I’m back to full health and catching up with correspondence, working on some patterns and filled with hope for the coming year.
What’s on my needles/hooks?
I didn’t knit or crochet a single thing while I was unwell and it took me until the middle of January to really get back into the swing of things.
I finished another Ribbed for MY Pleasure Hat, to test the pattern again before sending it to the Tech Editor and having it proof read. The brim uses a provisional cast on and is folded inside the hat and worked together with the live stitches for a double thick brim. Links to how to do this will be included in the pattern.
Another hat was finished, knitted in a couple of evenings using Rowan Yarn Company Cashsoft Aran in light blue, it’s another Bay6 design featuring simple knits, purls and easy decreases to shape the crown and give it that quilted appearance.
I’m stuck for a name, I had thought A Girl’s Best Friend (for the diamonds). But maybe I should continue the theme and go with Quilted for MY Pleasure? What do you think?
It’s a quick knit and I enjoyed the stranded colourwork. I also found this amazing pompom for the top.
I am still working on Alameda by Clarice Gomes, it’s a lovely pattern and I really enjoyed it. The shawl will be fabulous and it’s a really enjoyable knit.
I had the urge to knit socks – what is wrong with me?
I started with the James C Brett Woodlander and used leftovers of the L9 colourway to knit some basic dk weight vanilla socks, top-cuff-cown and really enjoyed knitting them.
I then cast on another pair, my friends think I’ve been replaced by an alien, but I am enjoying them.
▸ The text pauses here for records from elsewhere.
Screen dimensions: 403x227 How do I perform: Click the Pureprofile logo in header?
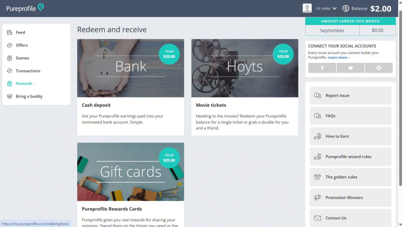[25, 8]
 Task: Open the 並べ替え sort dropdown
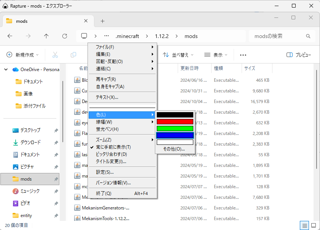(x=178, y=55)
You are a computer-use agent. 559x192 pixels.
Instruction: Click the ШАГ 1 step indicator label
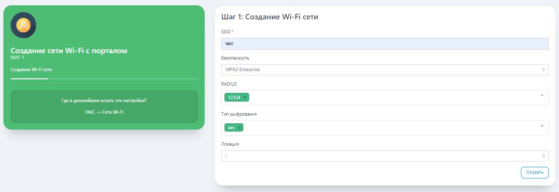point(17,58)
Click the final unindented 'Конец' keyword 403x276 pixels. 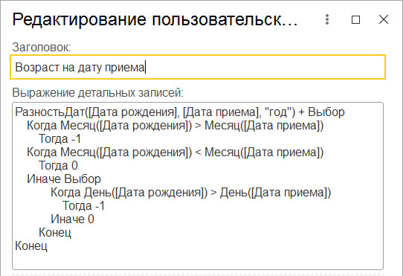pyautogui.click(x=31, y=246)
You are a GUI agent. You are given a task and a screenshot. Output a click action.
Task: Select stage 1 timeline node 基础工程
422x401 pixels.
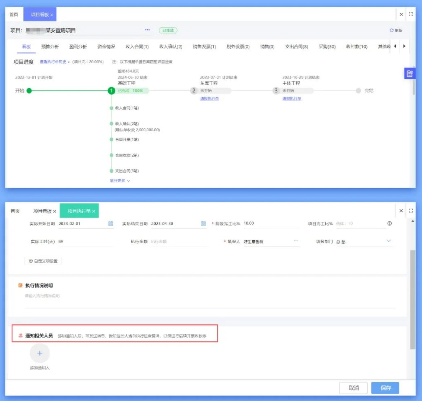click(111, 91)
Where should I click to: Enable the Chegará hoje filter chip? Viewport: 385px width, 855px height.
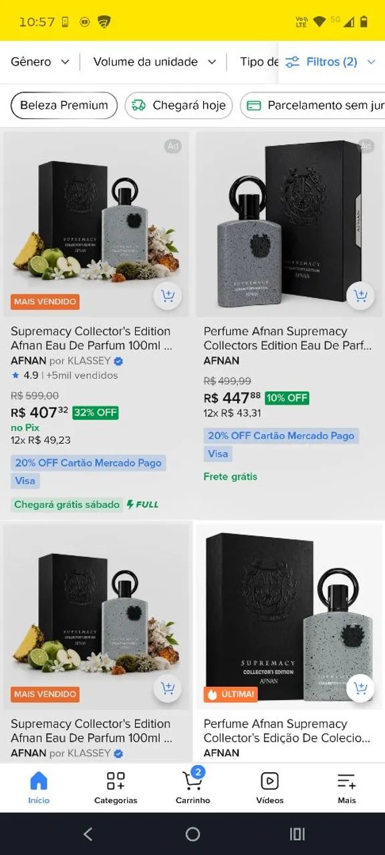(x=179, y=106)
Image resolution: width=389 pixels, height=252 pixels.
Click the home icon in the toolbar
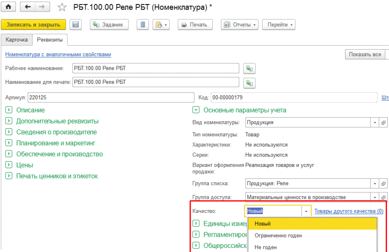(8, 7)
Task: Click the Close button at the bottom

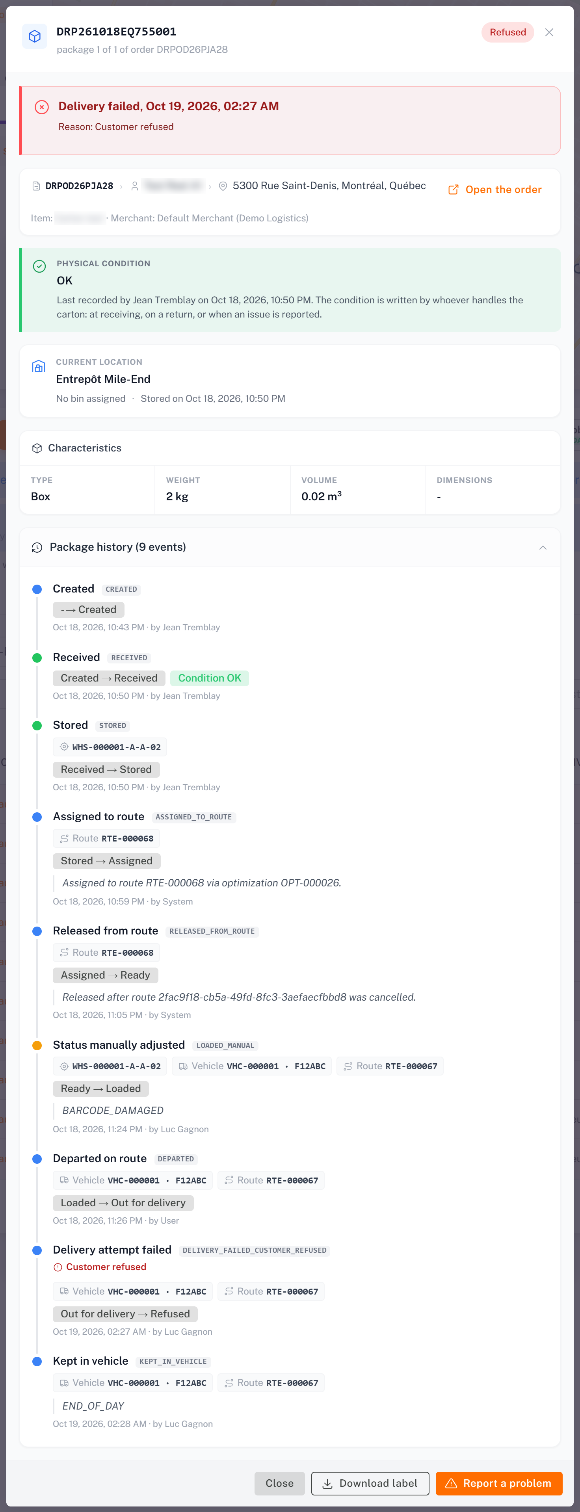Action: pyautogui.click(x=279, y=1483)
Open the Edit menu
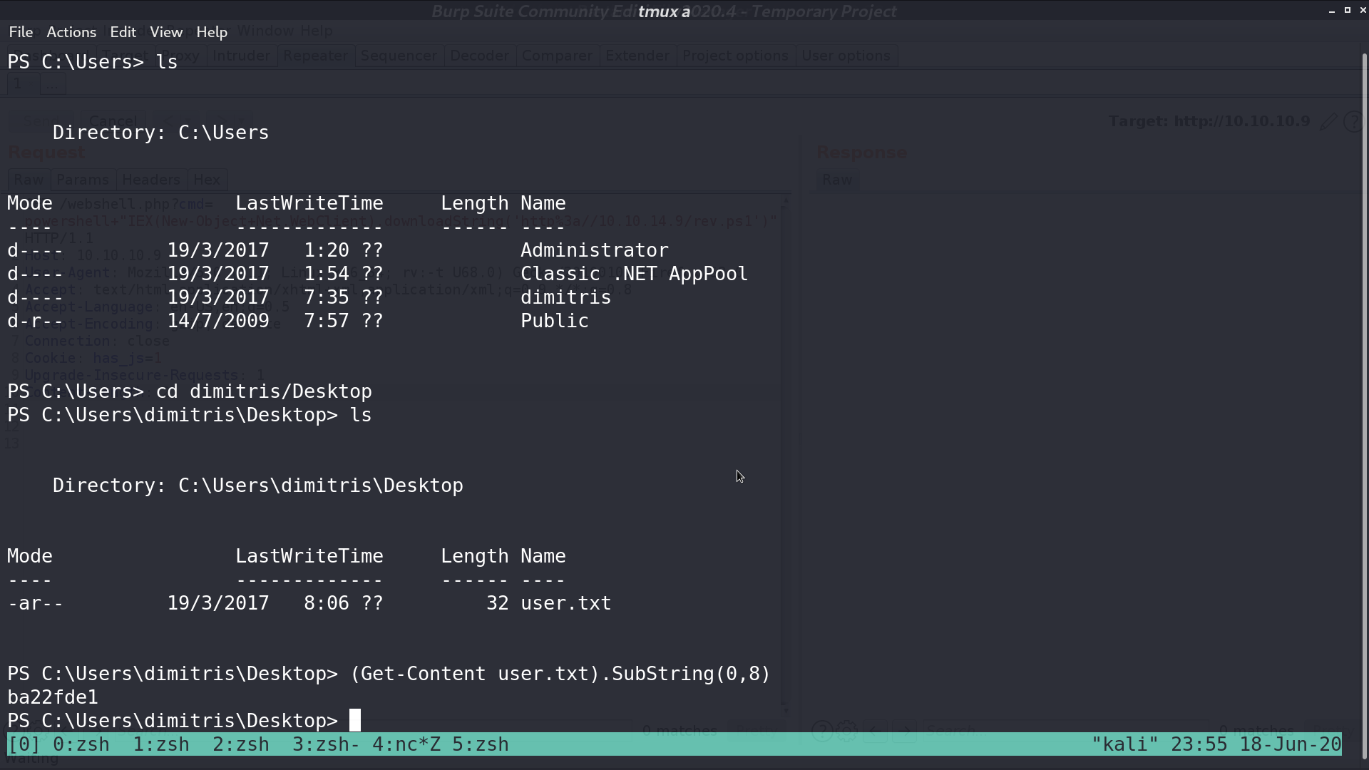Viewport: 1369px width, 770px height. pyautogui.click(x=123, y=32)
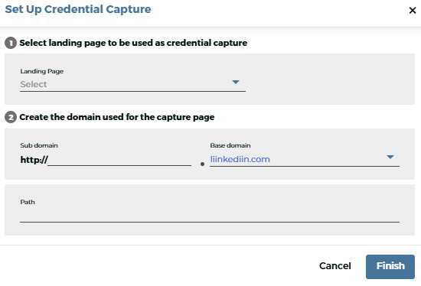Click the dot separator between domains
This screenshot has width=421, height=286.
pos(202,164)
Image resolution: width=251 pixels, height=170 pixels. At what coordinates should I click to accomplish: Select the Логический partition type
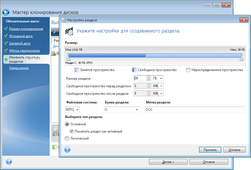pyautogui.click(x=67, y=138)
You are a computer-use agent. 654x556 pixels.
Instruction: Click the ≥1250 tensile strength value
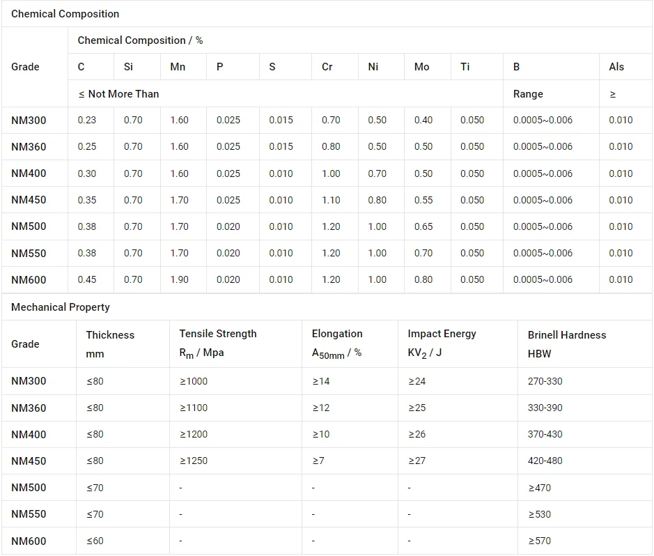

Another basic vanilla pair but using some West Yorkshire Spinners Aire Valley DK in a blue/teal colour, gifted by a good friend. Perfect for socks.
Well, I cast on some more socks, using Stylecraft Jeanie Aran in Denim Blue, the pattern is Ultimate Answer Socks by Mary E Rose Designs and I am loving them. Top-cuff-down and an easy knit, only one cable crossing per repeat, basic knits and purls and simple decreases/increases. Easy, well explained and I love them.
Linnutee (Estonian for Milky Way, however the direct translation would be A Birds Path) is a cute tee specially designed for gradient yarn cakes or mini skein sets. It would also be a great way to use up those self striping yarns you aren’t sure how to use.
I’ve knitted this myself to test the pattern for Emma, it’s easy, relaxing and a great way to use up scraps of sock or sport weight yarns to knit a very lightweight but super warm sweater for cool days and nights.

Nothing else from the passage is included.